◆ Stated problem ◆
Rewrite the data below, from the start through the line containing "Click the power", inclusive, with every "Viewport" replaced by "Window" and all else unchanged.

◆ Exercise inputs ◆
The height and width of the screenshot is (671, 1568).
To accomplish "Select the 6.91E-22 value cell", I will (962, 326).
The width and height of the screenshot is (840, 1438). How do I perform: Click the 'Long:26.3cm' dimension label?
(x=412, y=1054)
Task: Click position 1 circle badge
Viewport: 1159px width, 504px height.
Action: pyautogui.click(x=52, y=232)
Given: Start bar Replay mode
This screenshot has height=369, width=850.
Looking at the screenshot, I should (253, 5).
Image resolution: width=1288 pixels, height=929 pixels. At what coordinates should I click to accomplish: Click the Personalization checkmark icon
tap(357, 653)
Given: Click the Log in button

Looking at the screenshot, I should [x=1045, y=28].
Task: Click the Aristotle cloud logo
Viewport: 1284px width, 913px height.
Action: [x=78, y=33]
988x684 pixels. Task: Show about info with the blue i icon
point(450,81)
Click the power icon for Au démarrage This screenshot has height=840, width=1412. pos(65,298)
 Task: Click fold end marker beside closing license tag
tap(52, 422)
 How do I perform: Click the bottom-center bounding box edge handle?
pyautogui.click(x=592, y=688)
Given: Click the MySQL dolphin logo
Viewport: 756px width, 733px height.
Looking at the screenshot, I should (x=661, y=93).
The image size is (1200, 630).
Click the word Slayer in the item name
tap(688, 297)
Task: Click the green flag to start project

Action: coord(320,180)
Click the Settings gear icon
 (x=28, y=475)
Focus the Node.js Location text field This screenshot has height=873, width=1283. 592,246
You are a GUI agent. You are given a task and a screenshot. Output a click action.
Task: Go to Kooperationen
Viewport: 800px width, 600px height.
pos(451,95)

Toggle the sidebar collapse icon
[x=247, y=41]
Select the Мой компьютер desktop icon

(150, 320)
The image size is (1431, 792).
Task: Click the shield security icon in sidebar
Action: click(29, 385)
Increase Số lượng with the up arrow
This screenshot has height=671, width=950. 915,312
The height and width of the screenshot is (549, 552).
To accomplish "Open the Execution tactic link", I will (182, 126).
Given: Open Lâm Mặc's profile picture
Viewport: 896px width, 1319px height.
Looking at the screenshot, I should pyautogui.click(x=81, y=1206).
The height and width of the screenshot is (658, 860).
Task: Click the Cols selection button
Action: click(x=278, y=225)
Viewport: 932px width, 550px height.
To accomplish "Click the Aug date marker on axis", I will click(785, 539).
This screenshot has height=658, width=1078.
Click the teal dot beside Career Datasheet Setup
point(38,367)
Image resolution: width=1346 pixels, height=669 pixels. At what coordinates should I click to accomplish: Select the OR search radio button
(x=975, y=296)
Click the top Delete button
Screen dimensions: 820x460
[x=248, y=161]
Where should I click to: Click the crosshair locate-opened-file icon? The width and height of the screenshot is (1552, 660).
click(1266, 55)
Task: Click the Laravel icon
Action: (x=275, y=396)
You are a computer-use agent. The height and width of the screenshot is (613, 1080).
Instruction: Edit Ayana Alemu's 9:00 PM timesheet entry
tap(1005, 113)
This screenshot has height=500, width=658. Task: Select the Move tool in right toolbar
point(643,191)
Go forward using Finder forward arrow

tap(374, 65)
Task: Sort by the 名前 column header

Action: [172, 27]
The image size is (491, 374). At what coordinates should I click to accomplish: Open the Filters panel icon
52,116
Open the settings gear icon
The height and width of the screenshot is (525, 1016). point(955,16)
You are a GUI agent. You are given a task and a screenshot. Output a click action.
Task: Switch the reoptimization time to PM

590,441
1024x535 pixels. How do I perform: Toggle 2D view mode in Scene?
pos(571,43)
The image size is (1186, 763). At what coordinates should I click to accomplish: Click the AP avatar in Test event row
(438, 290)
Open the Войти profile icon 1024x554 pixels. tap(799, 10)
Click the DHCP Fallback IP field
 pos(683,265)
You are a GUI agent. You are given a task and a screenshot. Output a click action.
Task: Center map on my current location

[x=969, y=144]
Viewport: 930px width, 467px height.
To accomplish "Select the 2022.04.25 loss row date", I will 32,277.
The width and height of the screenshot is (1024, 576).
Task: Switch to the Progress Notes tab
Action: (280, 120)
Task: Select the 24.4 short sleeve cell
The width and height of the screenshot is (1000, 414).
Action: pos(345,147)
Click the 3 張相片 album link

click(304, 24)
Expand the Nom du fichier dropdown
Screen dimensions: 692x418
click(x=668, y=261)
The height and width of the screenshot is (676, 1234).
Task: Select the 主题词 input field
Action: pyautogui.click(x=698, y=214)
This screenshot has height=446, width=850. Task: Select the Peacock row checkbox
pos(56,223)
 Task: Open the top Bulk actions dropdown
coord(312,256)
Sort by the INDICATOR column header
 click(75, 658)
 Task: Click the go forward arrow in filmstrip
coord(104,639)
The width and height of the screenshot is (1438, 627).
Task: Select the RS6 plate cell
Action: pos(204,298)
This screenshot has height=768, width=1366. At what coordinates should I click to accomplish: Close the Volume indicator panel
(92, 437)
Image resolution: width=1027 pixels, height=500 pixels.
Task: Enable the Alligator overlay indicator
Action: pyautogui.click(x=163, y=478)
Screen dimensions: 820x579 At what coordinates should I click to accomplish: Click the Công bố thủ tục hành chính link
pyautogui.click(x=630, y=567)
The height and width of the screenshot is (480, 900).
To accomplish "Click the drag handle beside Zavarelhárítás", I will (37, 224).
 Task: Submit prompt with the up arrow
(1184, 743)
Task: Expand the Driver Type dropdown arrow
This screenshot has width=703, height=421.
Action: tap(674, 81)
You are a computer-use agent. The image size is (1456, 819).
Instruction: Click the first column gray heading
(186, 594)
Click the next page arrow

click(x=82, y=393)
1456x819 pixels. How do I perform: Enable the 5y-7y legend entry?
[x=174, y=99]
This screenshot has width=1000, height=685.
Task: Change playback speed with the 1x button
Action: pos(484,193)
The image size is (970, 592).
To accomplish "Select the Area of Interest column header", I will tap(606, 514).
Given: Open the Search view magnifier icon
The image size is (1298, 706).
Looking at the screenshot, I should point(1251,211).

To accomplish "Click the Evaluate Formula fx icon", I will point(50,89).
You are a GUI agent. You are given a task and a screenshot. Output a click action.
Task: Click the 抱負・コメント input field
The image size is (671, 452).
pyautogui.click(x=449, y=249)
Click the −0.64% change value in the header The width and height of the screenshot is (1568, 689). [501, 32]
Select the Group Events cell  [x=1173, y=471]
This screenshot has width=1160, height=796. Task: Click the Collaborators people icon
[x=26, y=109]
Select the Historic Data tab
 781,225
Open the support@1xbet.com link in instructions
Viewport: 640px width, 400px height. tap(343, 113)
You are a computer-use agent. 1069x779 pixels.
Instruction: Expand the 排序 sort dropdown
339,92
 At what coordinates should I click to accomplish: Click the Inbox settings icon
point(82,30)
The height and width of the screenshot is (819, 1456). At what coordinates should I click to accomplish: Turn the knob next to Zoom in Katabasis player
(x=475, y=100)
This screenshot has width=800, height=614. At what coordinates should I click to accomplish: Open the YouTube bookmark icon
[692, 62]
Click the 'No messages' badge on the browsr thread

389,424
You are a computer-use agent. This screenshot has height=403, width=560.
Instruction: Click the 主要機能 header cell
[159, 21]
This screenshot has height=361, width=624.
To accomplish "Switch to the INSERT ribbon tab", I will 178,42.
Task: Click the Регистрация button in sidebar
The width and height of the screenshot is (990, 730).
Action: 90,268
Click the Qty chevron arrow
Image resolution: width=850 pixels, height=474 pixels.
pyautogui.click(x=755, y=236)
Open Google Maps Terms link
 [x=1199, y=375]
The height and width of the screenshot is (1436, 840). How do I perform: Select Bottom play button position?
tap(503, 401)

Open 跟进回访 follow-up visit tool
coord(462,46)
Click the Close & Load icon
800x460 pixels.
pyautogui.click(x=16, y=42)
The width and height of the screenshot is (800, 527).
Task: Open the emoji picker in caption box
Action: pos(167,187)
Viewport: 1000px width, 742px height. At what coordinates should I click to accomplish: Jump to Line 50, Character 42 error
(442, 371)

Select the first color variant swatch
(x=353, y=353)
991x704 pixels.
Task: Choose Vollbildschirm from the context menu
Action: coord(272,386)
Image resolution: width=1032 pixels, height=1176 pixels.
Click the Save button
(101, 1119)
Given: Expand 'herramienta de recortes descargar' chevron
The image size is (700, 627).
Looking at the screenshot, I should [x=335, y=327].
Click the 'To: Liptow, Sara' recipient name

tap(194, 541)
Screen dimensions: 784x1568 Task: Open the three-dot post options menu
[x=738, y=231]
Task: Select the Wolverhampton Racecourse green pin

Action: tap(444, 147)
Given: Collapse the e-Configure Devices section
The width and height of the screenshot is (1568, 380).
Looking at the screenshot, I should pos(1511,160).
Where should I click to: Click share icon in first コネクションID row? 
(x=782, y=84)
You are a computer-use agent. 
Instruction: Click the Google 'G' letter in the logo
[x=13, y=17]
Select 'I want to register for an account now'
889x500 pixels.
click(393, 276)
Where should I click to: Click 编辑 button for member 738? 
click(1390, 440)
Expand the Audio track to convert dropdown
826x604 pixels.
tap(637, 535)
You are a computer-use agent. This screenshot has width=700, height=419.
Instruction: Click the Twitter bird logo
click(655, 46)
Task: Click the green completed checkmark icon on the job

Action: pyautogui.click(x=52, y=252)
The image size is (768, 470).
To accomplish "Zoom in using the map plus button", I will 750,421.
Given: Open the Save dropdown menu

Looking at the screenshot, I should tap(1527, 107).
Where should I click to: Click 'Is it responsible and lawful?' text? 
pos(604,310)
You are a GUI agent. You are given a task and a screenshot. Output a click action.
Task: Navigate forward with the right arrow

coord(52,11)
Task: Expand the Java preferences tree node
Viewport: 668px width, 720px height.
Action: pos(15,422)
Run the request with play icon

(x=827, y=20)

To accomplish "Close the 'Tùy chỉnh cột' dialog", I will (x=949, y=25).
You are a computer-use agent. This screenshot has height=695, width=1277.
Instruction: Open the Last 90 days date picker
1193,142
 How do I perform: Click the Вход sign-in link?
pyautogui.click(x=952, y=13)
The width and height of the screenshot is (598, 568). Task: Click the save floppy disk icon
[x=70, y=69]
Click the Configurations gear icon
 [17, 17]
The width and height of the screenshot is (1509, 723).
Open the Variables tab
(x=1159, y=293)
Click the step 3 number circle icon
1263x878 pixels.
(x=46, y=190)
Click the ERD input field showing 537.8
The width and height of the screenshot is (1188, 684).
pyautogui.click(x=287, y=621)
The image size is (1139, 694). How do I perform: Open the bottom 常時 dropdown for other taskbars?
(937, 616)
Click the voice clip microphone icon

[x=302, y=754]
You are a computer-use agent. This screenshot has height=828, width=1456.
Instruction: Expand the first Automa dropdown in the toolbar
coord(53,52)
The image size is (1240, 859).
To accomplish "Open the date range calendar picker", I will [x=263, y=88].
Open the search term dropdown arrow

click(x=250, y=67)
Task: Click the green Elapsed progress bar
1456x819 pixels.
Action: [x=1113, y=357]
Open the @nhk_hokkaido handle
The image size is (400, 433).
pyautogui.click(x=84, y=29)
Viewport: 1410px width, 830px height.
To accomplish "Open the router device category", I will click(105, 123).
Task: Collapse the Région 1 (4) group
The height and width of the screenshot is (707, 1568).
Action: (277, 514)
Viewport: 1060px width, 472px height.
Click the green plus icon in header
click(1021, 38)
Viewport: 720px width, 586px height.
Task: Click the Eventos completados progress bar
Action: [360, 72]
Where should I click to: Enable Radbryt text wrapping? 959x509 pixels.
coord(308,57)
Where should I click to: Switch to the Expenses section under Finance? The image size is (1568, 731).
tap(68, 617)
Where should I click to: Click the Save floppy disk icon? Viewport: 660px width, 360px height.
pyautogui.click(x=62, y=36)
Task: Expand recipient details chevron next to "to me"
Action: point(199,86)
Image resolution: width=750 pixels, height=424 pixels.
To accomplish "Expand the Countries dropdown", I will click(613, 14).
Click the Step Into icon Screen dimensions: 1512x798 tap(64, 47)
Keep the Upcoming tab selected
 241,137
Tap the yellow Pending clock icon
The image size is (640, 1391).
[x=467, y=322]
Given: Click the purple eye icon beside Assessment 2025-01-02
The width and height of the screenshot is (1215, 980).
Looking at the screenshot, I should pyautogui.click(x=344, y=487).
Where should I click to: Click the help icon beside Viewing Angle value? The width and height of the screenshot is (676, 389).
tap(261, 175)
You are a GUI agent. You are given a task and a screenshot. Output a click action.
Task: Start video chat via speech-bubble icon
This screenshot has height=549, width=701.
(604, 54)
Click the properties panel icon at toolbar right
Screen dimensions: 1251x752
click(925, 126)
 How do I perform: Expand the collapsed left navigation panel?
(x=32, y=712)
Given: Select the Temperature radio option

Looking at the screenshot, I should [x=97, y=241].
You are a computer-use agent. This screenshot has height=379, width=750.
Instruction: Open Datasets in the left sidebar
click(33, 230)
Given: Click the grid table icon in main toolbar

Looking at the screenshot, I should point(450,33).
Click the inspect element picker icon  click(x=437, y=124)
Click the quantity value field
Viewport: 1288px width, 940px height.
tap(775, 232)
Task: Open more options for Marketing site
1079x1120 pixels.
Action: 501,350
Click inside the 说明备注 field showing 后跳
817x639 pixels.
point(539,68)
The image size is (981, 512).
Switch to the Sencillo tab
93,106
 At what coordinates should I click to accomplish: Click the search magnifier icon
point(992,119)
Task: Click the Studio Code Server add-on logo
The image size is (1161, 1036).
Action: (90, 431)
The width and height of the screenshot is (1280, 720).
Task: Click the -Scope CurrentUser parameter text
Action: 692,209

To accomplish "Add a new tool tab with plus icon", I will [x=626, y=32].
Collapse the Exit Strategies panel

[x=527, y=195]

◆ Result of this exercise ◆
The height and width of the screenshot is (671, 1568).
To accomplish "Select the 6.91E-22 value cell", I will (962, 326).
The width and height of the screenshot is (840, 1438). How do I perform: Click the 'Long:26.3cm' dimension label?
(x=412, y=1054)
Task: Click position 1 circle badge
Window: 1159px width, 504px height.
Action: pyautogui.click(x=52, y=232)
Given: Start bar Replay mode
This screenshot has height=369, width=850.
Looking at the screenshot, I should (253, 5).
Image resolution: width=1288 pixels, height=929 pixels. At what coordinates should I click to accomplish: Click the Personalization checkmark icon
tap(357, 653)
Given: Click the Log in button

Looking at the screenshot, I should [x=1045, y=28].
Task: Click the Aristotle cloud logo
Window: 1284px width, 913px height.
Action: [x=78, y=33]
988x684 pixels. Task: Show about info with the blue i icon
point(450,81)
Click the power icon for Au démarrage This screenshot has height=840, width=1412. pos(65,298)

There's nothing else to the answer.